------ SOURCE TEXT

Is it true that Chinese speakers have troubles with ‘r’s and ‘l’s in English words?

It is such a sterotype that Chinese speakers mix up ‘r’s and ‘l’s that I always assumed it to be true. Is this the case and, if so, why? The tongue position is totally different.

Answer

As I understand, in at least some major dialects of Chinese (maybe all, I don’t know), the /l/ and /r/ sounds exist but are prosodically restricted. The /l/ can only appear syllable-initially while the /r/ appears syllable-finally. This means that a Chinese speaker would have more trouble with an /l/ sound at the end of a word and also with an /r/ sound at the beginning of a word. This means that a speaker should be able to pronounce the /l/ in “ladder” but have difficulty with “red”. This agrees with Jon Purdy’s examples of yimier for “email” and luōqièsītè for “Rochester”.

Korean has the opposite going on; that is, their /l/ and /r/ are in allophonic variation such that /r/ shows up syllable-initially and /l/ syllable-finally, meaning they would have more trouble saying the /l/-sound in “ladder” than in “feel”.

In both cases, it would not be trivial for a native speaker of these languages to distinguish the differences between English /l/ and /r/.

------------
------ SOURCE DATA

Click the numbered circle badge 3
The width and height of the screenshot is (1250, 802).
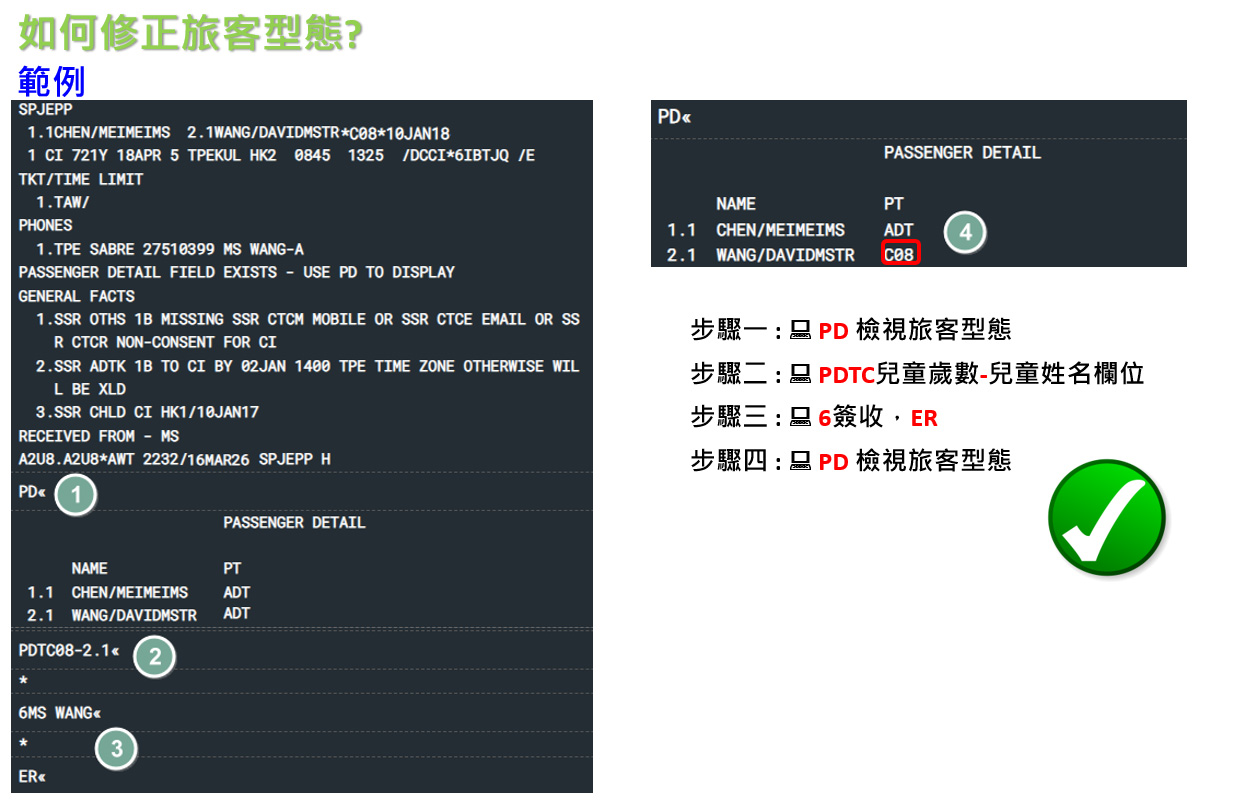click(117, 748)
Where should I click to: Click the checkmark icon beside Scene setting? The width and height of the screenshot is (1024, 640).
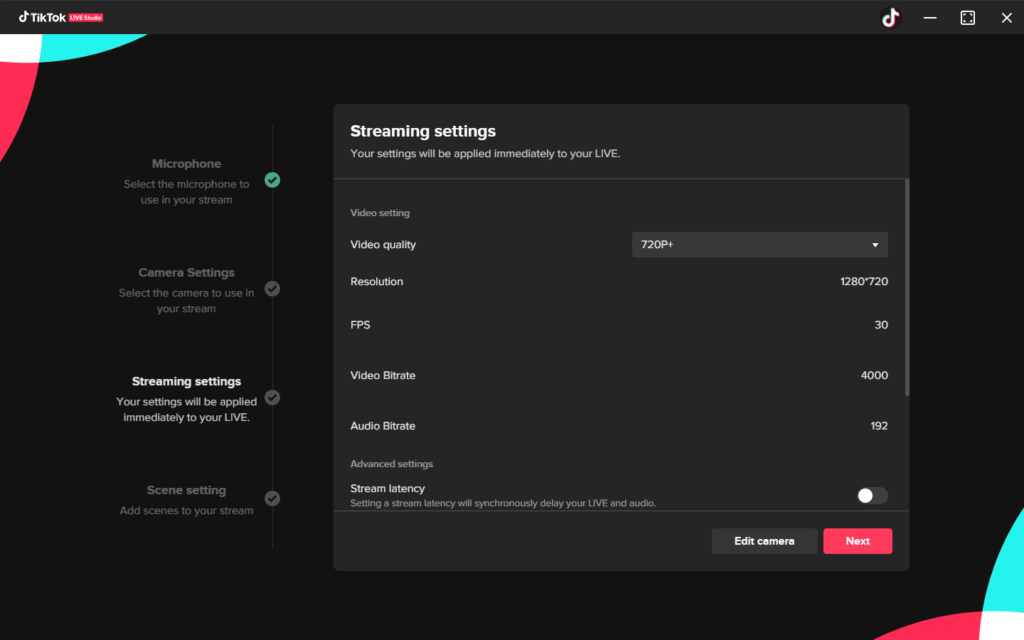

------------

§ WORK TO DO:
**a)** In the text on Chinese speakers and English 'r' and 'l', where in a syllable can the /l/ sound appear in some major Chinese dialects?
**b)** Repeat the text on Chinese speakers and English 'r' and 'l' from "Is it true that" up to and including "is totally different.", substituting "believed" for "assumed".

§ ANSWERS TO THE EXERCISE:
**a)** Only syllable-initially.

**b)**
Is it true that Chinese speakers have troubles with ‘r’s and ‘l’s in English words?

It is such a sterotype that Chinese speakers mix up ‘r’s and ‘l’s that I always believed it to be true. Is this the case and, if so, why? The tongue position is totally different.